Wciskają ściemę, czy chcą nam pomóc - jak działa ubezpieczenie telefonu u operatora?
Każdy posiadacz urządzenia mobilnego zdaje sobie sprawę z tego, jak kruchym elementem jest jego wyświetlacz. Potwierdzają to również statystki, według których aż 8 na 10 uszkodzeń smartfonów dotyczy właśnie tego elementu. Dlatego warto odpowiednio przygotować się na jego zniszczenie i wykupić stosowne ubezpieczenie ekranu.
Istnieje wiele sposobów na zabezpieczenie się przed rozbiciem telefonu. Jednym z nich jest kupno wzmacnianej obudowy oraz szkła naklejanego na ekran urządzenia. Jednak nawet takie akcesoria mogą często nie wystarczyć, zwłaszcza przy upadku z dużej wysokości. Z tego powodu coraz więcej firm oferuje specjalne ubezpieczenia, które za niewielką opłatą umożliwiają naprawienie uszkodzonego smartfonu. Usługi takie są dostępne w praktycznie każdym sklepie.
Ich ogromną wadą jest jednak wysoki koszt i konieczność doliczania go do ceny urządzenia. Wydatek ten można rozbić na raty. Nie zmienia to jednak faktu, że znacznie podwyższa on cenę całego sprzętu, o czym można się przekonać analizując warunki programu Gwarancji Plus w Media Markt. Przykładowo, za dwuletnią ochronę urządzenia wartego od 1001 do 2000 zł należy zapłacić aż 579 zł. Kwota zmienia się w zależności od ceny sprzętu, ale zawsze wynosi kilkadziesiąt procent jego wartości.
Operatorzy oferują ubezpieczenie ekranu, które jest o wiele korzystniejsze cenowo .

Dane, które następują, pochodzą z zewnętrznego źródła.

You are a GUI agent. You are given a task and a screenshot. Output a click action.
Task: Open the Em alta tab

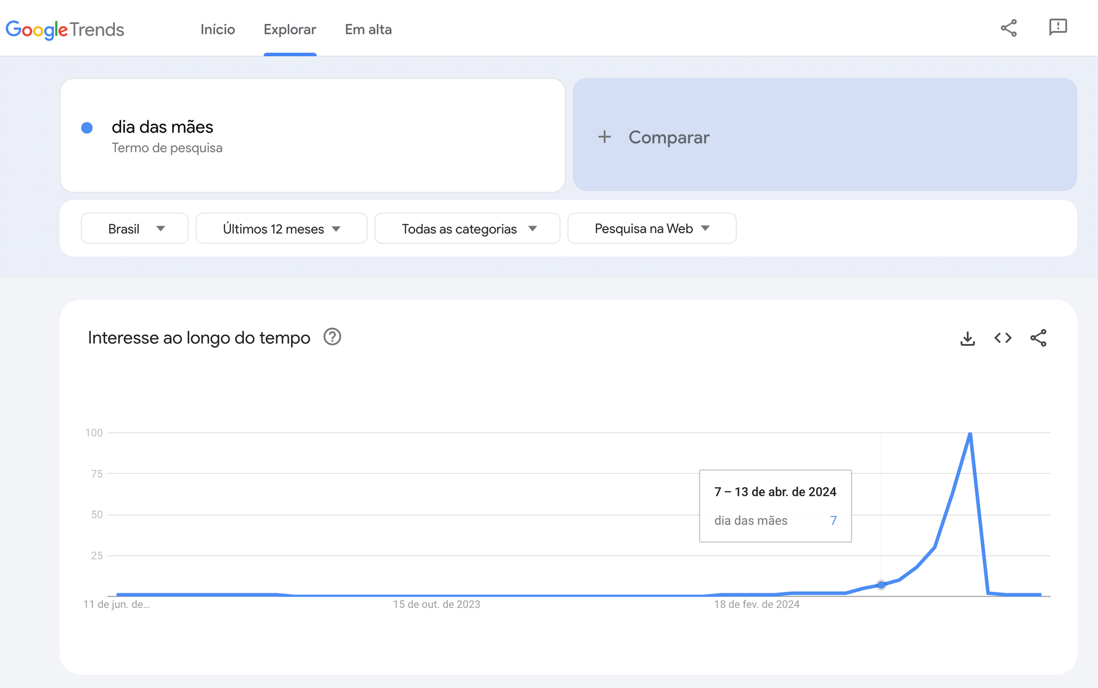[x=368, y=29]
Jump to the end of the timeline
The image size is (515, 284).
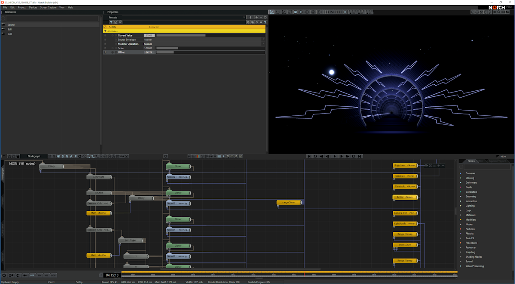pyautogui.click(x=360, y=156)
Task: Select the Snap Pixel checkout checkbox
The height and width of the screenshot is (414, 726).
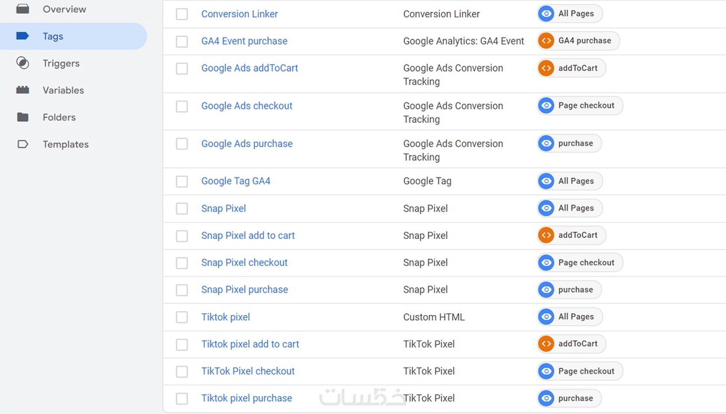Action: 182,263
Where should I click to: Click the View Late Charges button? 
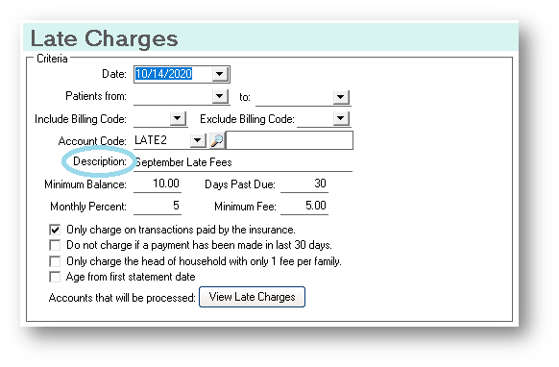(x=252, y=297)
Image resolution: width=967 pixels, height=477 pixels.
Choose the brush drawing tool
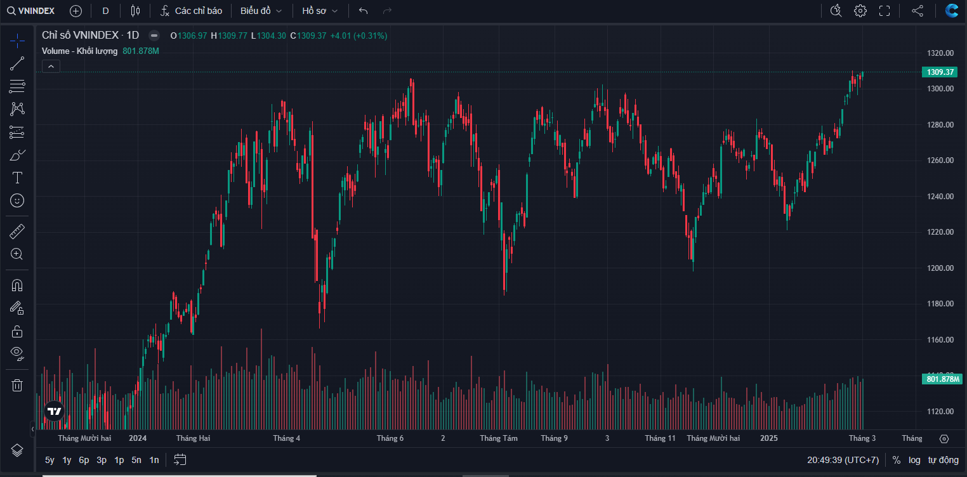click(17, 155)
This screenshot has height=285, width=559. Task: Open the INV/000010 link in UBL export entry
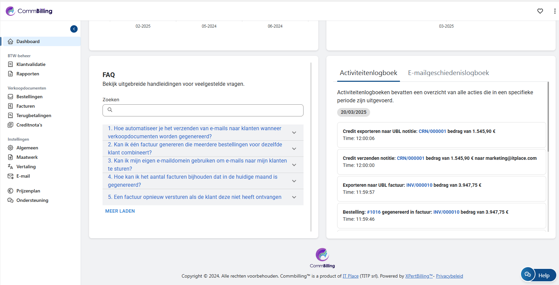point(419,185)
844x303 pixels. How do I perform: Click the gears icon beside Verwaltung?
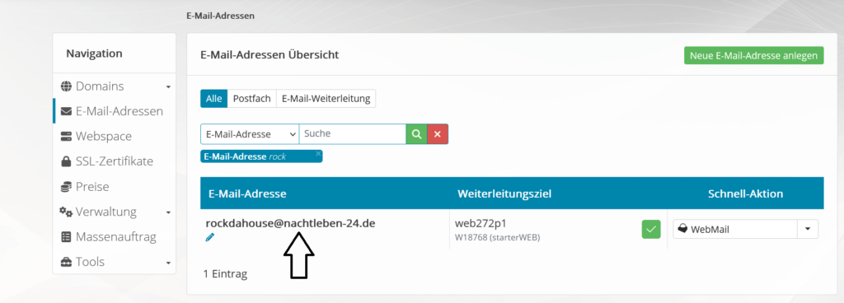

Przykładem na to jest usługa “Ochrona Wyświetlacza w Play” wprowadzona dziś przez fioletowego operatora. Od kilku lat identyczna gwarancja dostępna jest też w Orange. Tam jednak nosi miano “Nowa Ochrona Wyświetlacza". Warunki korzystania z tych usług są takie same, ponieważ obaj operatorzy korzystają z tego samego ubezpieczyciela. W obydwu przypadkach wystarczy zapłacić 5 zł miesięcznie, by otrzymać dwuletnią gwarancję na wypadek zbicia wyświetlacza. Jeśli uda się nam zbić ekran urządzenia, raz na rok będzie można skorzystać z możliwości jego wymiany.
Jeśli wartość naprawy będzie niższa niż 600 zł, konieczne będzie zapłacenie wyłącznie 59 lub 99 zł, zależnie od ceny urządzenia bez promocji. Jeśli naprawa okaże się droższa, trzeba będzie dodatkowo dopłacić nadwyżkę. Z jednej strony może to oznaczać, że do naprawy najdroższych modeli konieczne będzie dopłacenie sporej kwoty. Z drugiej jednak, za 120 zł podzielone na dogodne raty otrzymujemy albo całościowy zwrot kosztów dwukrotnej naprawy, albo chociaż solidne obniżenie jej ceny. To dobra oferta.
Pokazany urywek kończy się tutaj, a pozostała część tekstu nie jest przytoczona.